A man around Lyle’s age met them in the living room and introduced himself as Lewis Johnson.
“Mr. Johnson.” Lyle tucked his cover under his arm to shake hands. “I’m sorry that I don’t have anything to tell you. I just wanted to check in since the phones aren’t working. I don’t suppose you two have heard from—”
“Nobody’s dropped by to threaten me to keep my mouth shut, if that’s what you’re getting at.” Johnson sounded bone-tired. “They don’t have to. As soon as they clear up the roads again I’m headed to Fishkill. I’m going to talk to this Tim LaMar and tell him he doesn’t have anything to fear from me. I’m not testifying.”
“What?” Lyle turned to Mrs. Johnson. She looked resigned. “That’s crazy. You might as well put out a contract on yourself. If Tim LaMar knows who you are, you’ll be dead before you make it back home to Fort Henry.”
“Do you think I don’t know that?” Johnson settled his arm around his wife’s shoulders. “If it saves Mikayla, it’s worth it.”
“Look, we still don’t know for sure that LaMar is behind her kidnapping. Right now we’re concentrating on finding your daughter.”
Mrs. Johnson shook her head. “Annie isn’t organized enough to keep Mikayla hidden away for this long. Either she handed her over to someone else”—she glanced at her husband—“or she never had Mikayla in the first place.”
Lyle jettisoned the argument he had been about to make. If these folks knew what they proposed was deadly and didn’t care, his bleating wouldn’t make much of a difference. He decided to try another tack. “I realize it seems hopeless right now, but I assure you, we’ve got law enforcement all over the state looking for your granddaughter. I have absolute confidence she’ll be found and returned to you
without
dragging Tim LaMar into it.”
“
If
she’s getting her medicine,
if
she has proper medical attention,
if
you find her before her liver fails—” Johnson broke off. He took a shaky breath. “We never should have agreed to let her stay with the MacAllens.”
His wife squeezed his waist. “The FBI agents—”
“We should have told that pair to go stuff themselves. If she had been with us, she’d be safe right now.”
Lyle shook his head. “I understand you folks are feeling desperate right now. All I ask is that before you go tearing off to Fishkill, you talk with us. Hmn?” He looked at Mrs. Johnson. He figured she’d do about anything to get her granddaughter back, but she’d rather it didn’t involve her husband painting a target on his back.
“Okay,” she said. “Yes.”
“We’re gonna do everything we can to get your little girl back for you. You have my word on that.”

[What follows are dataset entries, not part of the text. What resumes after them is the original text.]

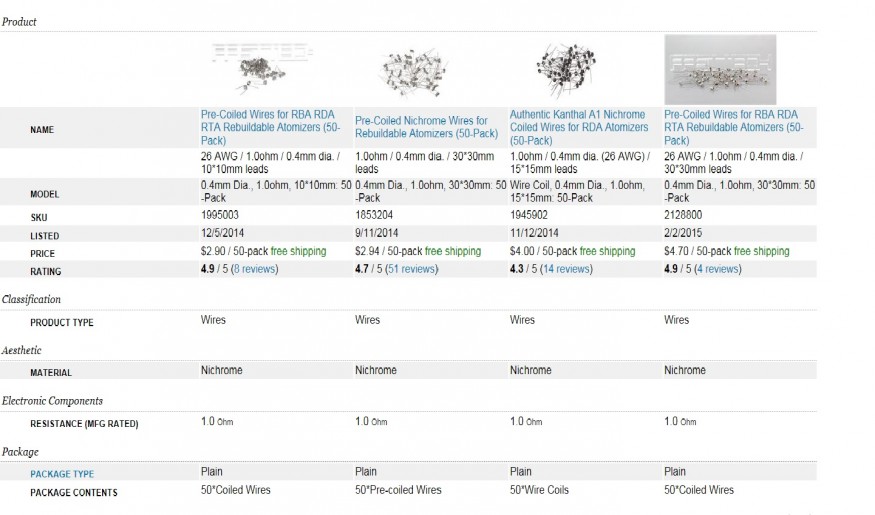The width and height of the screenshot is (875, 515).
Task: Click the Classification section heading
Action: 31,299
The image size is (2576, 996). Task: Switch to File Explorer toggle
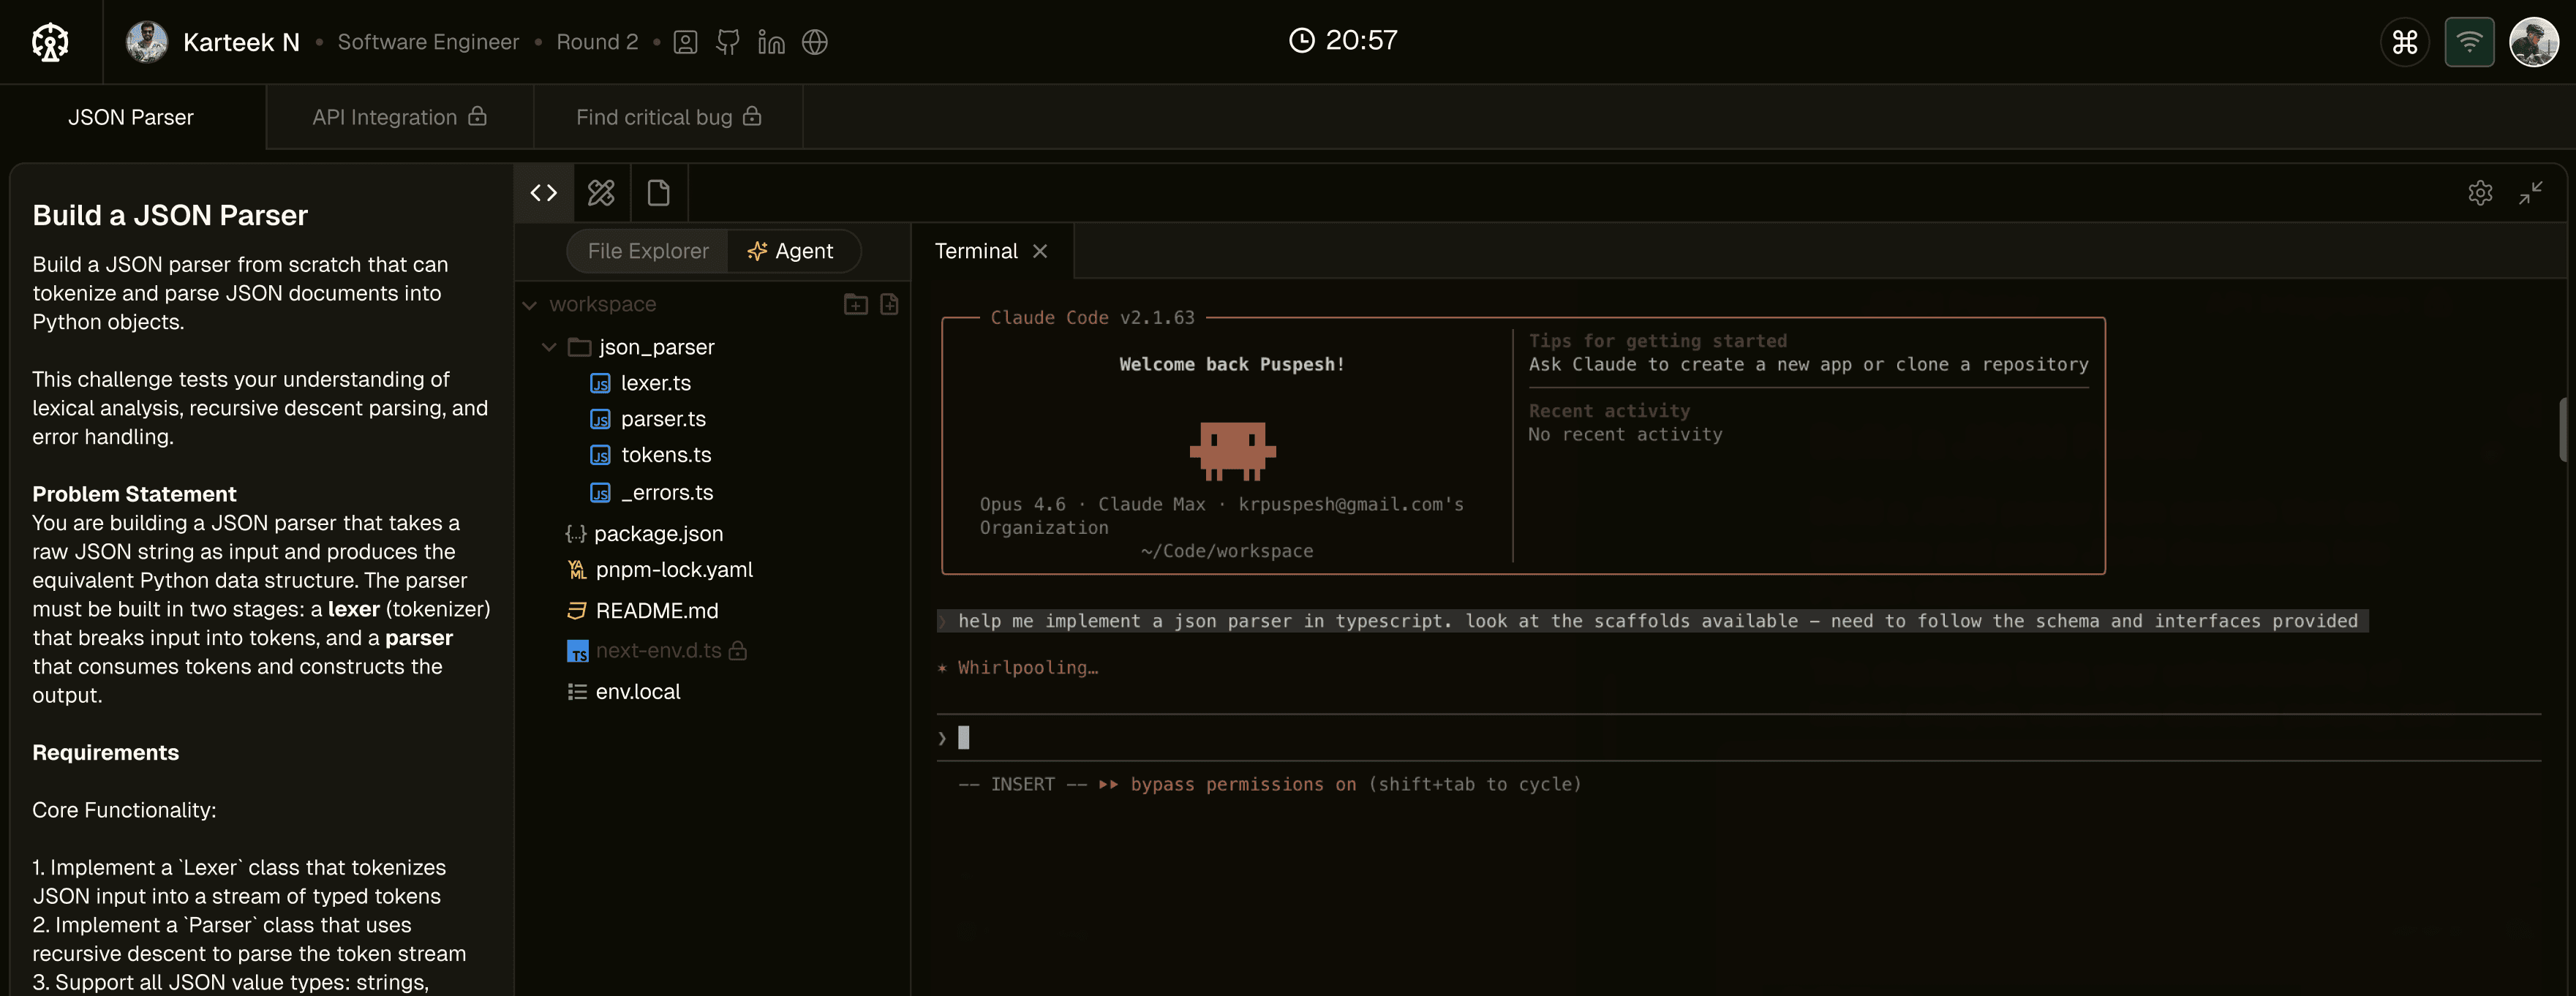point(648,251)
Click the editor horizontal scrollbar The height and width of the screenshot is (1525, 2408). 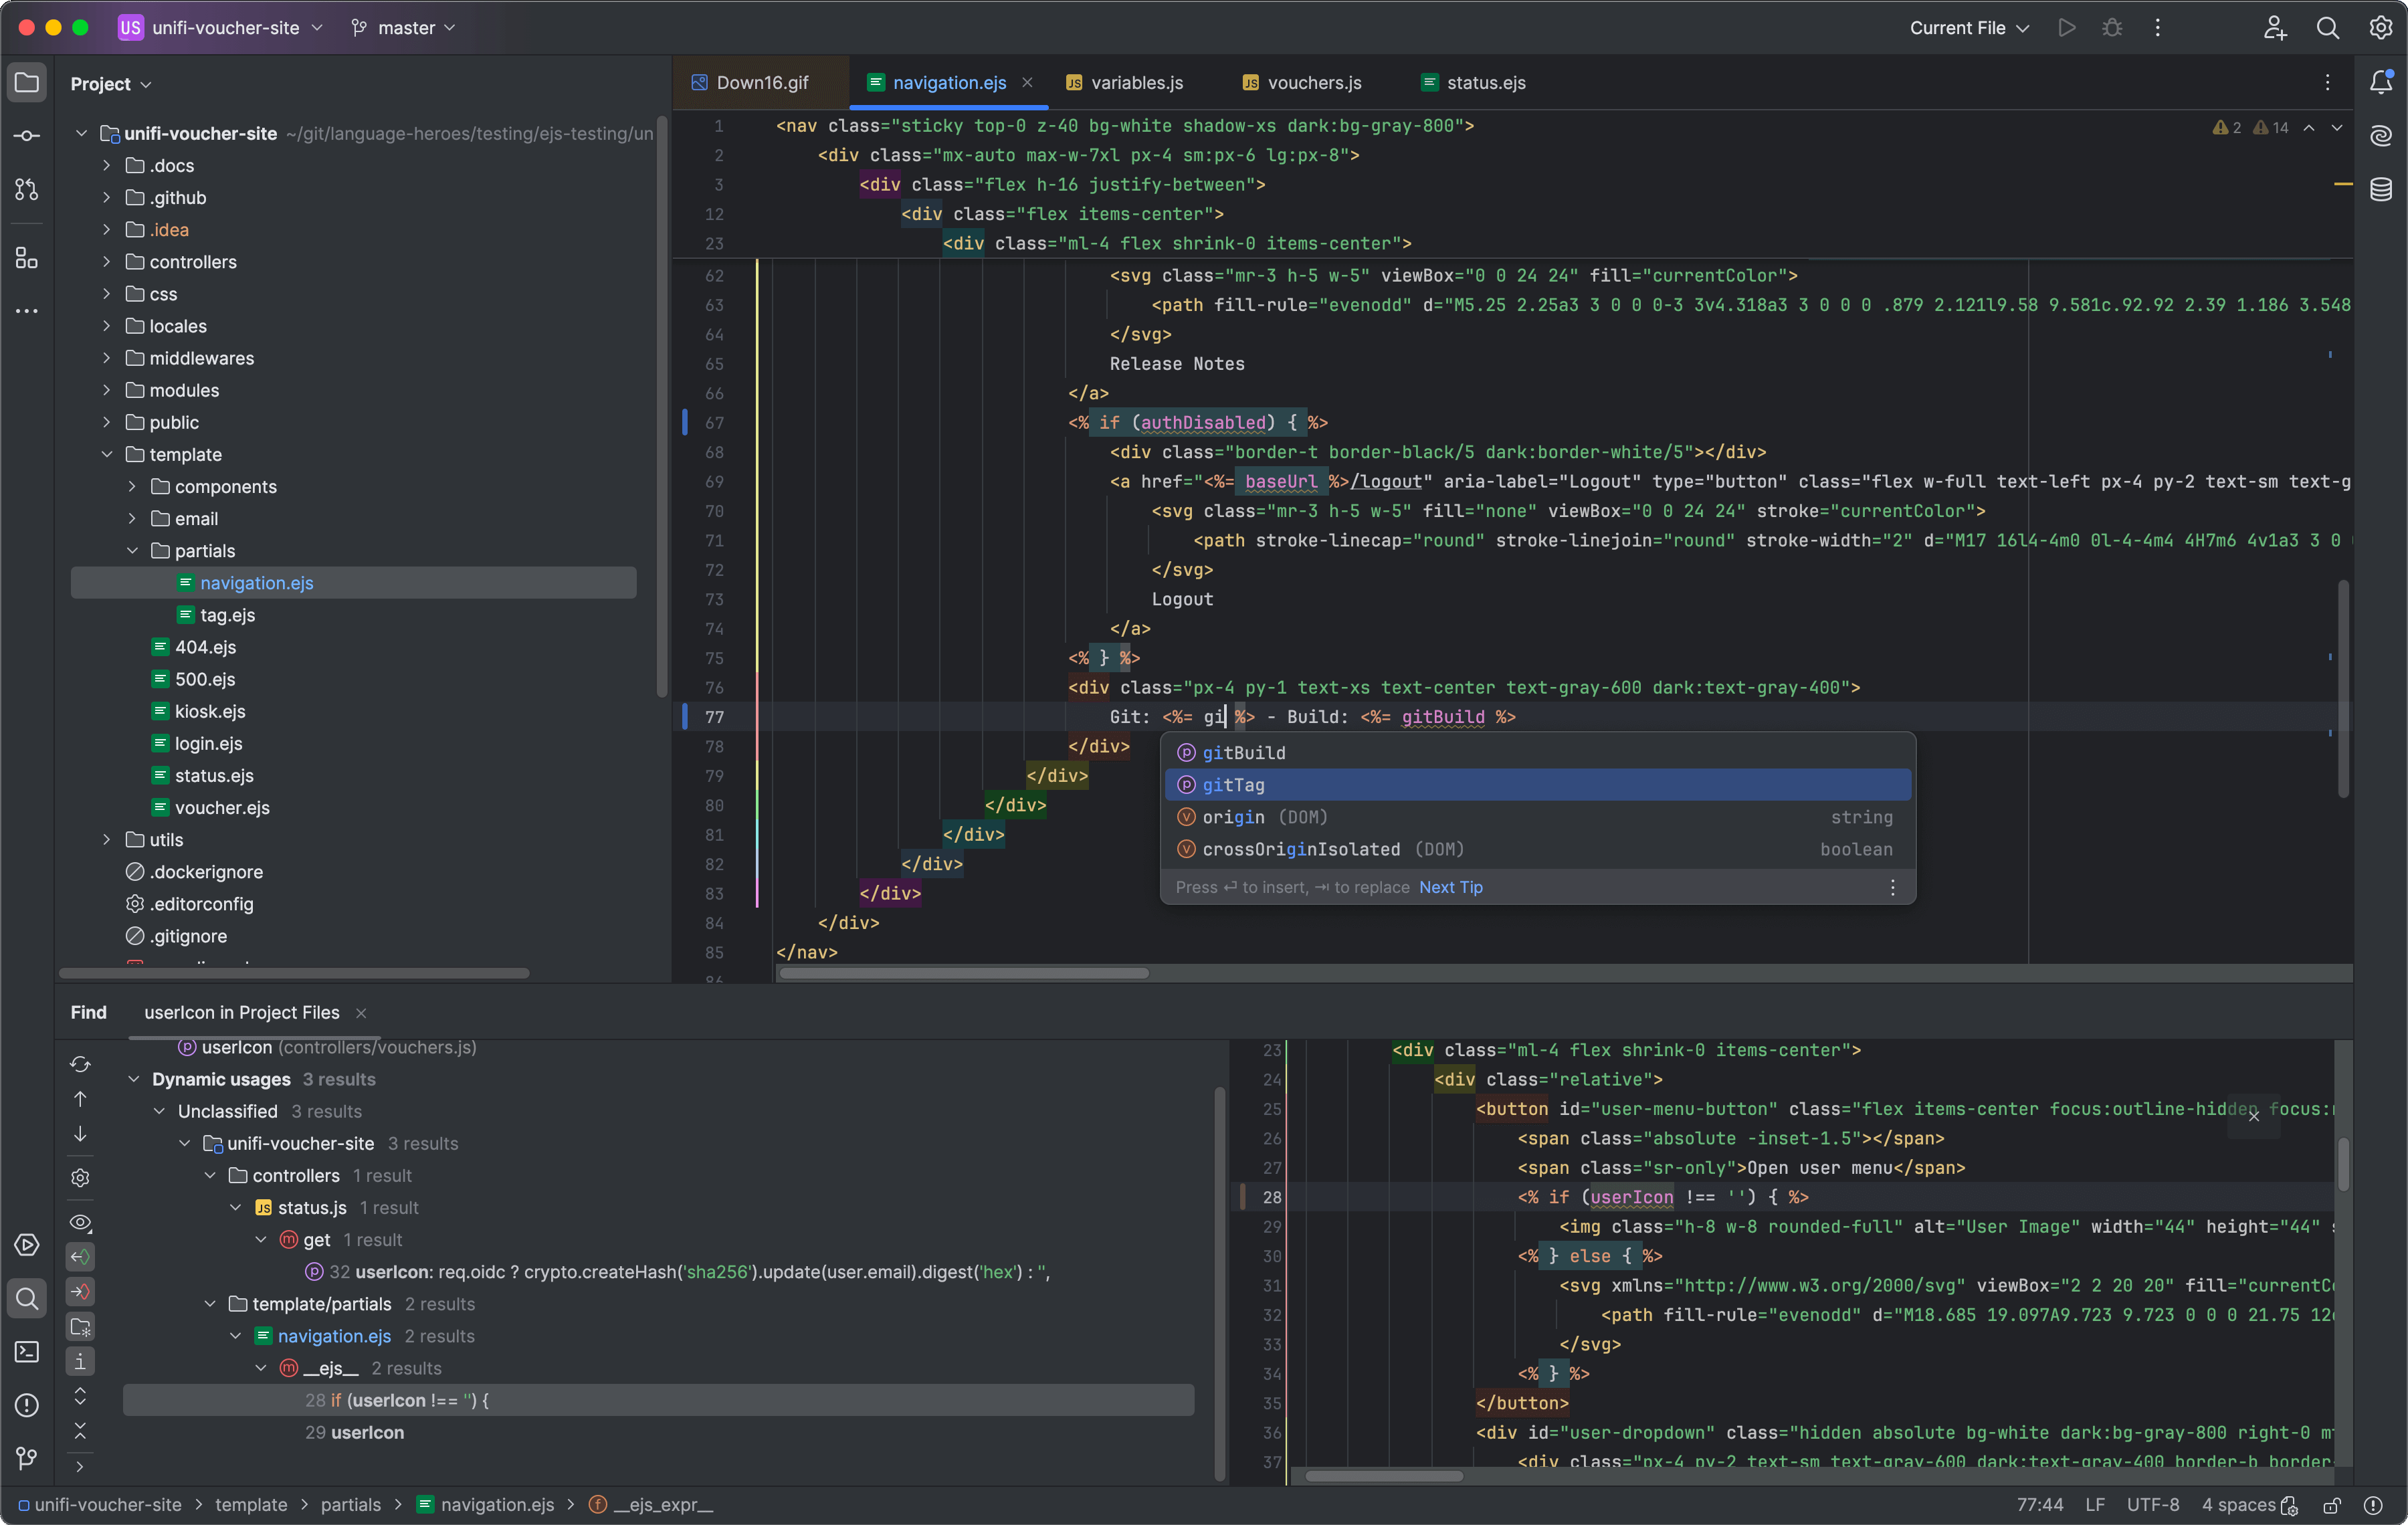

Johnson sighed. “We know you’re trying. And we thank you for that. It’s just…” He trailed off, but MacAuley could hear the rest of the sentence.
It’s just not enough.
3.
“Mommy?”
Hadley grunted and burrowed deeper under the covers.
“Mommy?
“Is she awake?”
“I dunno.”
Something tickled her forehead. “Go watch cartoons,” she mumbled.
“We can’t! The TVs don’t work ’cause the power’s still out!”
Hadley cracked an eye open. Genny was almost nose-to-nose, her hair falling onto Hadley’s face. “Kevin told us we couldn’t bother you until you were awake.”